A chemical system at equilibrium is described by this equation:
$$
D_{tot} = D + D \cdot \frac {P \cdot X}{D+K_P} + D \cdot \frac {E}{D+K_E}
$$
The only parameters that the experimenter can control (by setting up the experiment with different concentrations of certain substances) are $X$ and $D_{tot}$.
$X$ is a real number in $(0,1]$ and $D_{tot}$ is a positive real number.
Usually, $X$ is varied, whereas $D_{tot}$ is kept constant, but it's possible to vary $D_{tot}$ if needed.
$P, K_P, E, K_E$ are positive real constants whose values are not known.
The main goal is estimating $P$ and $K_P$.
The experimenter can't measure $D$ directly. However, by appropriate sampling of the system, a quantity $f_u$ can be measured, for which it is known that:
$$\frac 1 {f_u} = {1+\frac {P \cdot X}{D+K_P}} $$ The 'usual' approach is to assume (quite arbitrarily) that $E \approx 0$, which also implies $D = D_{tot} \cdot f_u$, thus:
$$D_{tot} \approx D_{tot} \cdot f_u + D_{tot} \cdot f_u \cdot \frac {P \cdot X}{D_{tot} \cdot f_u+K_P} $$
(...)
$$\frac X {1 - f_u} \approx \frac {D_{tot}} P + \frac 1 {f_u} \cdot \frac {K_P}{P} $$
Auxiliary variables are defined:
$$y = \frac X {1 - f_u}$$ $$x = \frac 1 {f_u}$$
thus:
$$y \approx \frac {D_{tot}} P + x \cdot \frac {K_P}{P} $$
By linear regression, using data where $X$ was varied and the corresponding values of $f_u$ were measured, the slope and intercept of this equation are found, and knowing the experimental value of $D_{tot}$ in theory one can obtain the desired parameter estimates.
Example (in R):
HSA_data <- data.frame(X=c(1, 0.4, 0.1, 0.01), fu=c(0.003,
0.011, 0.028, 0.224))
HSA_data["x"] <- with(HSA_data, 1/fu)
HSA_data["y"] <- with(HSA_data, X/(1-fu))
HSA_lm <- lm(y~x, HSA_data)
summary(HSA_lm)
Call:
lm(formula = y ~ x, data = HSA_data)
Residuals:
1 2 3 4
-0.02211 0.09838 -0.03948 -0.03679
Coefficients:
Estimate Std.

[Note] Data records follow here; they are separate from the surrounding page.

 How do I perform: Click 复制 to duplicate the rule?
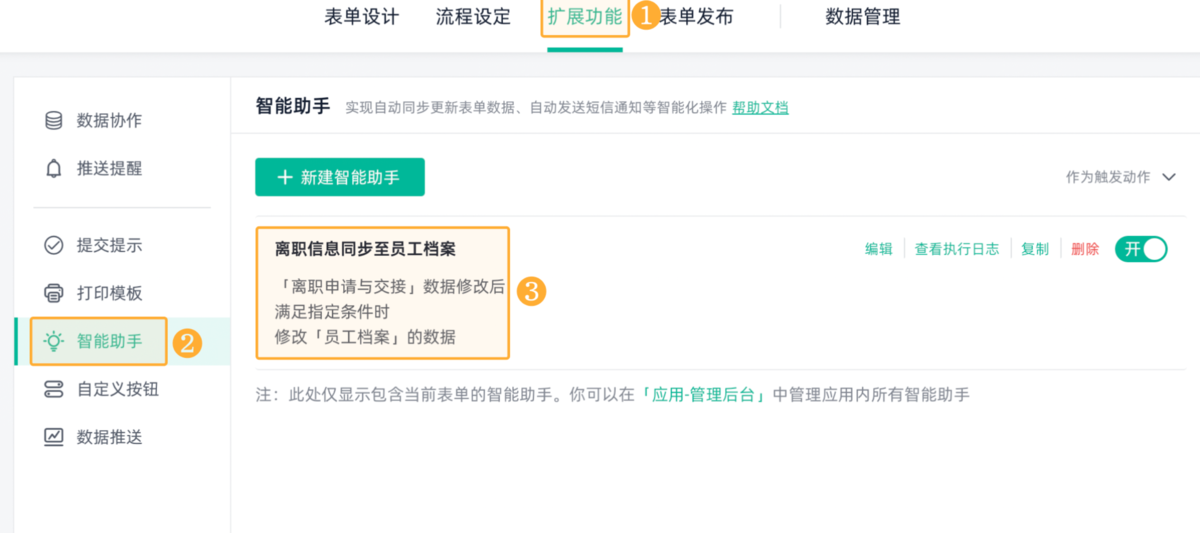(1035, 249)
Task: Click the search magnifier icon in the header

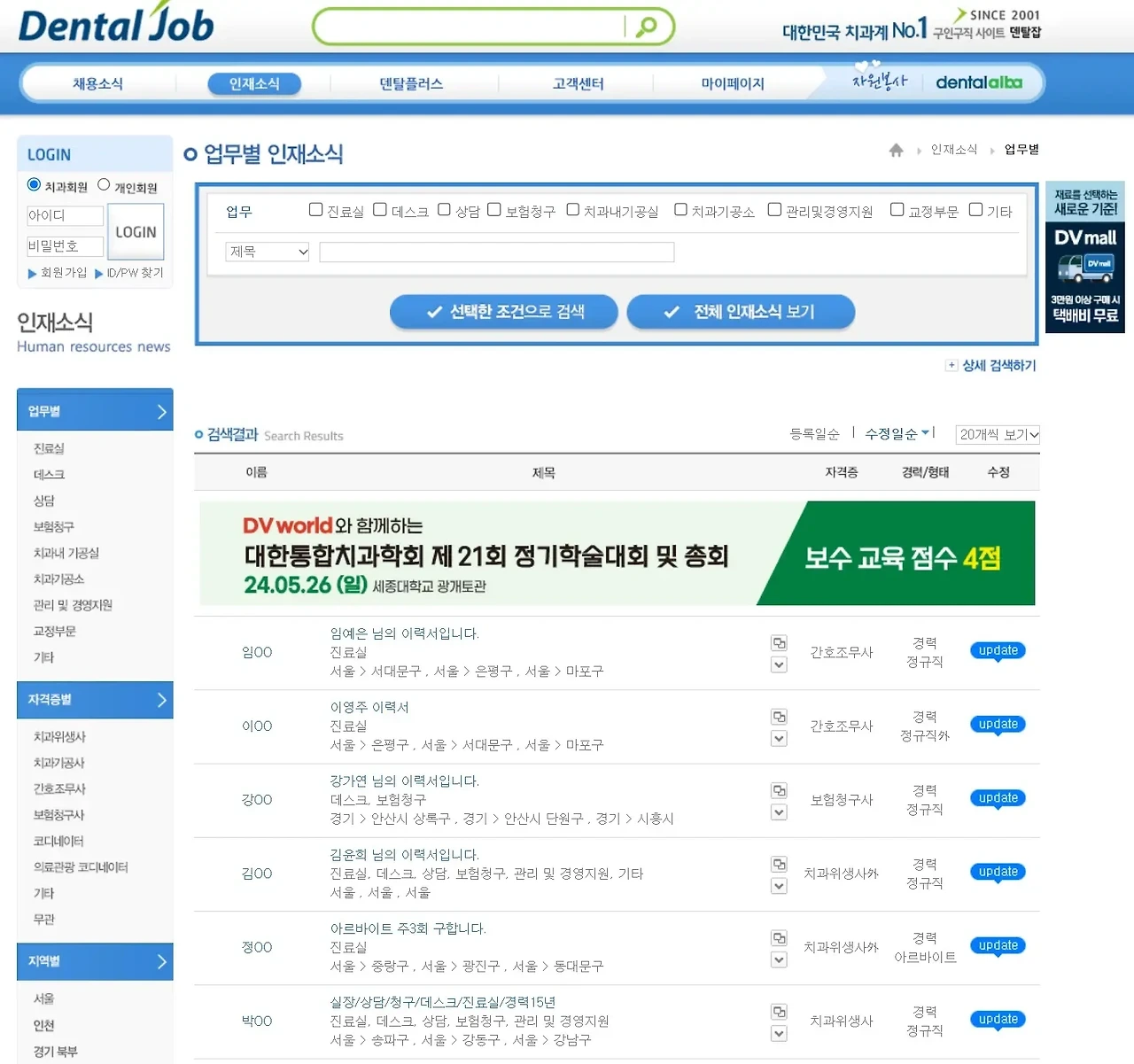Action: click(x=646, y=26)
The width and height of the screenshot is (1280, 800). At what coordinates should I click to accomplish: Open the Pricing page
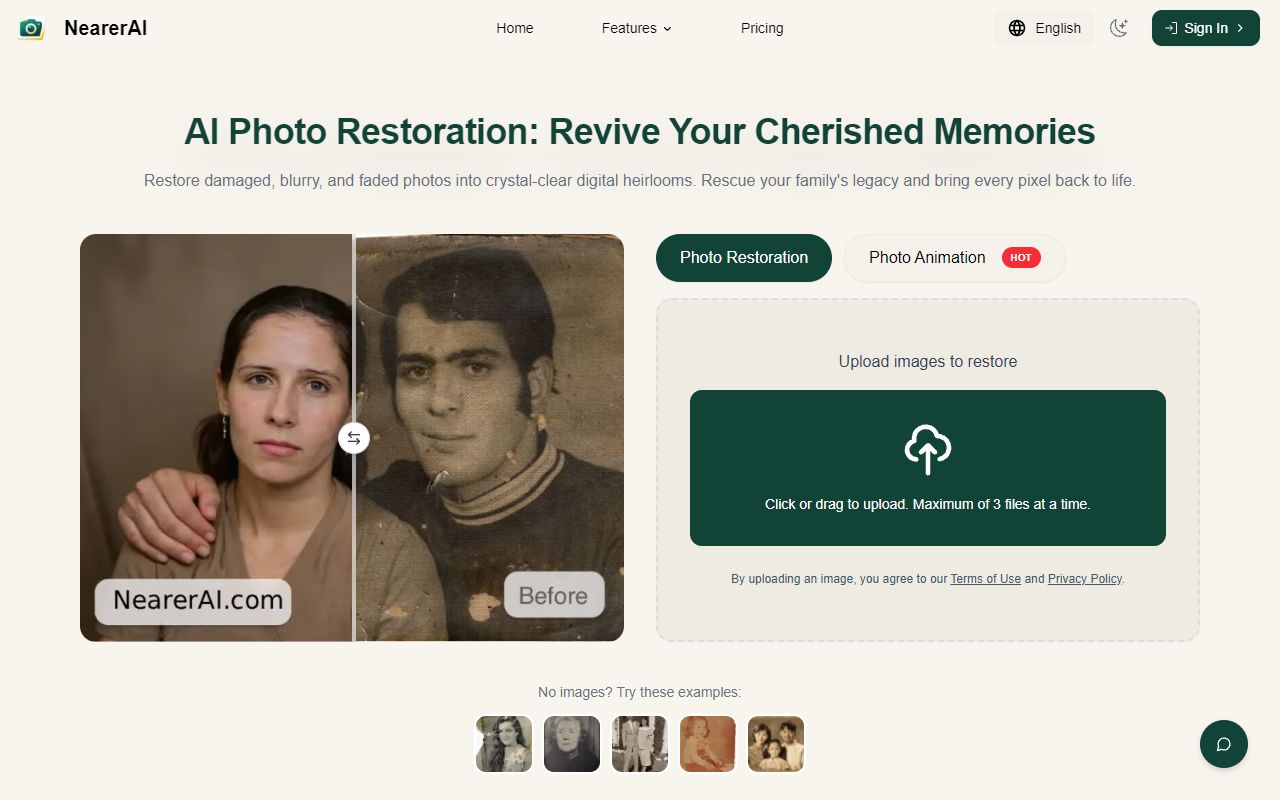pyautogui.click(x=762, y=28)
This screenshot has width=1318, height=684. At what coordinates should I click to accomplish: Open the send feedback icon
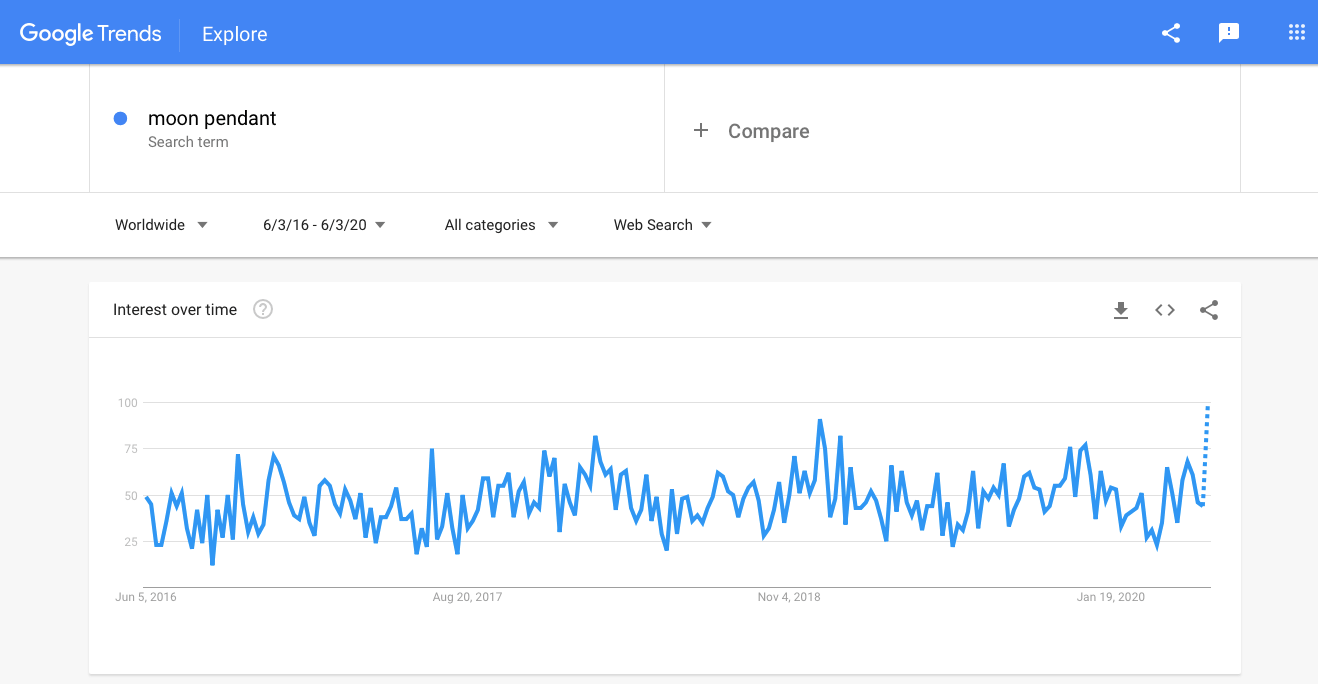(1229, 33)
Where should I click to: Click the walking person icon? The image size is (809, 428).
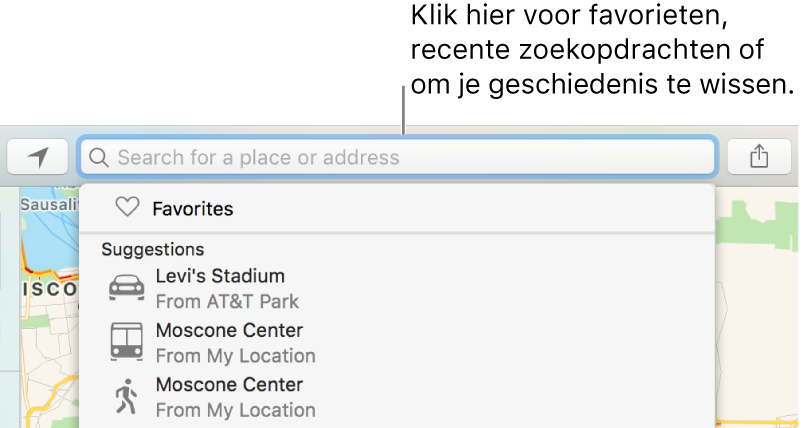click(x=126, y=397)
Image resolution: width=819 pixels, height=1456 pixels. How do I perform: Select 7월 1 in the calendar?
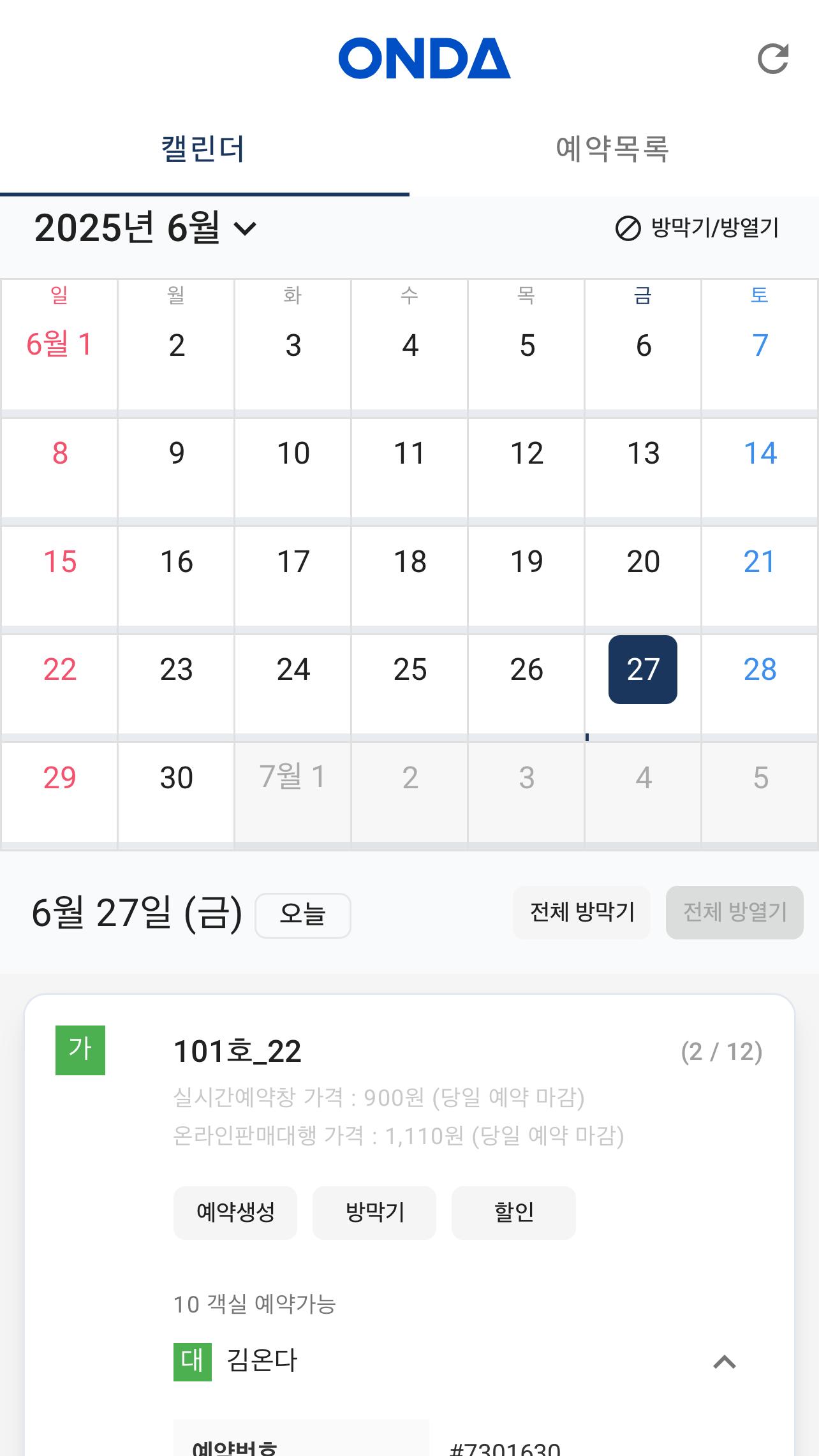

Error t value Pr(>|t|)
(Intercept) 0.036432 0.054364 0.670 0.572
x 0.002966 0.000313 9.476 0.011 *
---
Signif. codes: 0 ‘***’ 0.001 ‘**’ 0.01 ‘*’ 0.05 ‘.’ 0.1 ‘ ’ 1
Residual standard error: 0.08087 on 2 degrees of freedom
Multiple R-squared: 0.9782, Adjusted R-squared: 0.9673
F-statistic: 89.8 on 1 and 2 DF, p-value: 0.01095
My first question is: do you think that this approach is valid, given that 'linearizing' nonlinear equations has long been criticized?
[BTW, while the slope is generally OK, the intercept is often negative, which is nonsensical given the theory from which the equation is derived. That for me points to a fundamental problem with this approach.]
The second, even more important question is: given that the assumption $E \approx 0$ is really arbitrary and often wrong, do you think the data in the above example could be somehow used with the original equation, i.e. without making this assumption?
I can see that there would be 4 parameters to estimate with only 4 data points.
Would you suggest collecting more data? Manipulating the equation in some clever way, considering that $f_u$ is independent from $E, K_E$? Any other suggestions?